How to transfer the power of artificial intelligence to process data within the mobile phone itself without needing the internet
Edge Computing and Freedom from the Cloud
At Grand, we understand that relying solely on a server (cloud AI) creates two problems: latency and data transfer costs. The solution is to program AI modules that run at the edge, meaning directly within the user's device. We use lightweight frameworks like TensorFlow Lite and Core ML, and we program the application to perform inference locally. This means the application can analyze an image, recognize a voice, or predict user behavior in a single millisecond without sending a single byte to the server, resulting in an incredibly smooth and fast user experience, even in airplane mode.

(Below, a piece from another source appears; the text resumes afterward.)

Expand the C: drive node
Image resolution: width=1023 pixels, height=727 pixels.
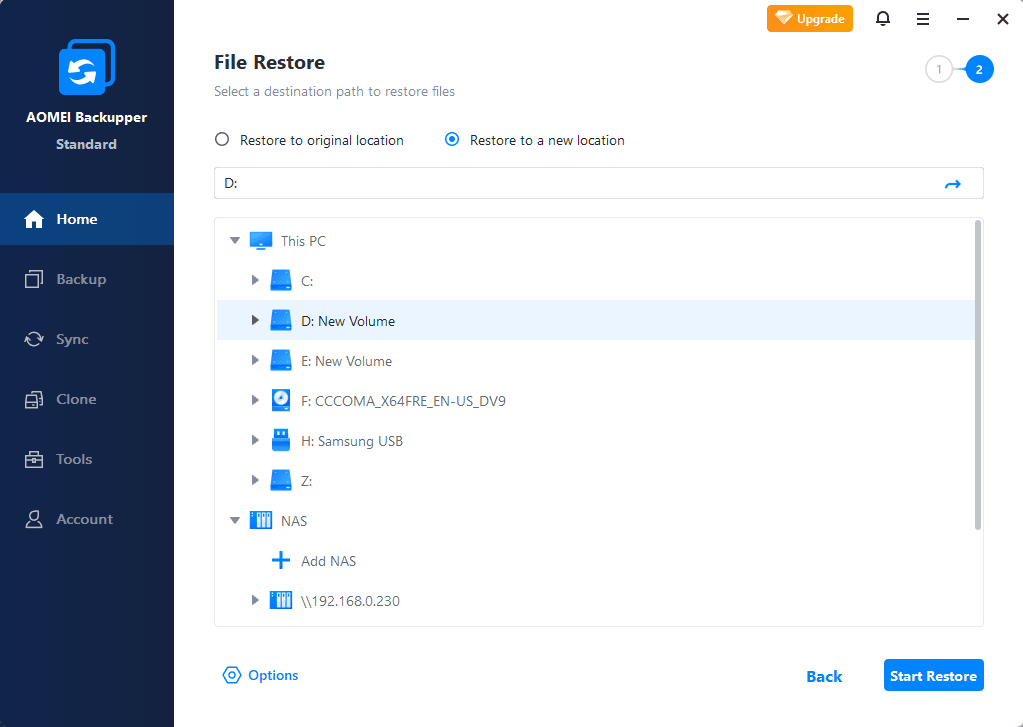click(256, 281)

The Art of Model Optimization & Quantization
The biggest challenge is that AI models are very large and consume a lot of mobile RAM. At Grand, we use quantization technology; This is a complex mathematical process that intelligently reduces the numbering accuracy within the model (e.g., from 32-bit to 8-bit) without affecting the accuracy of the results, while simultaneously reducing the model size by up to 75%. We also apply pruning techniques to remove unnecessary neural connections from the model. The result is a "slim and powerful model" that can run efficiently on mid-range phones, not just flagship devices, thus significantly expanding your user base.

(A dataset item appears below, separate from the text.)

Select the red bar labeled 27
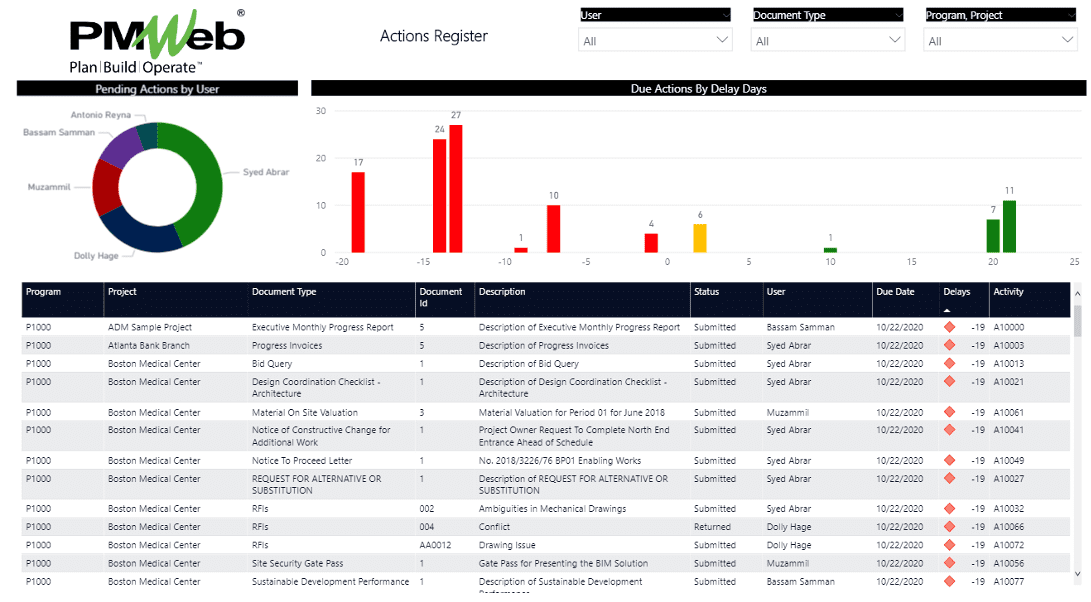The width and height of the screenshot is (1091, 602). 456,189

Leveraging Neural Engines (NPUs & GPU Acceleration):
Modern phones in 2026 will feature dedicated AI processors (NPUs - Neural Processing Units). At Grand, we don't burden the main processor (CPU) with the calculations. We program the application to communicate directly with the NPU and GPU using advanced APIs. This allows for data processing with significantly less power and at much higher speeds, while also preventing the phone from overheating. Whether you're building an app to translate text instantly from your camera or an AI-powered photo editing app, optimizing hardware usage is what makes your app both professional and battery-efficient.

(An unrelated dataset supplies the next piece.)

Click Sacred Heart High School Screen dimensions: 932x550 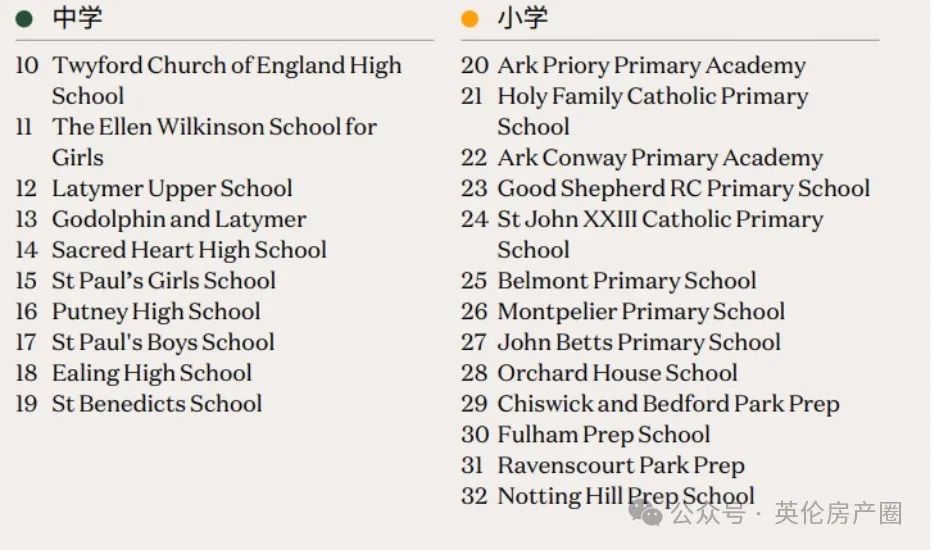tap(189, 250)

Superior Privacy (Privacy by Design)
The biggest advantage of native AI is security. When data is processed on-device and immediately deleted, the user can rest assured that their photos, voice recordings, or medical data aren't stored on a potentially compromised server. At Grand, we program Federated Learning systems; this ingenious technique allows the app to learn from the user experience and improve locally, then send only the software improvements to the server without sending the actual data. This creates a highly intelligent app that constantly improves while adhering to the highest global privacy standards, building genuine user loyalty in 2026.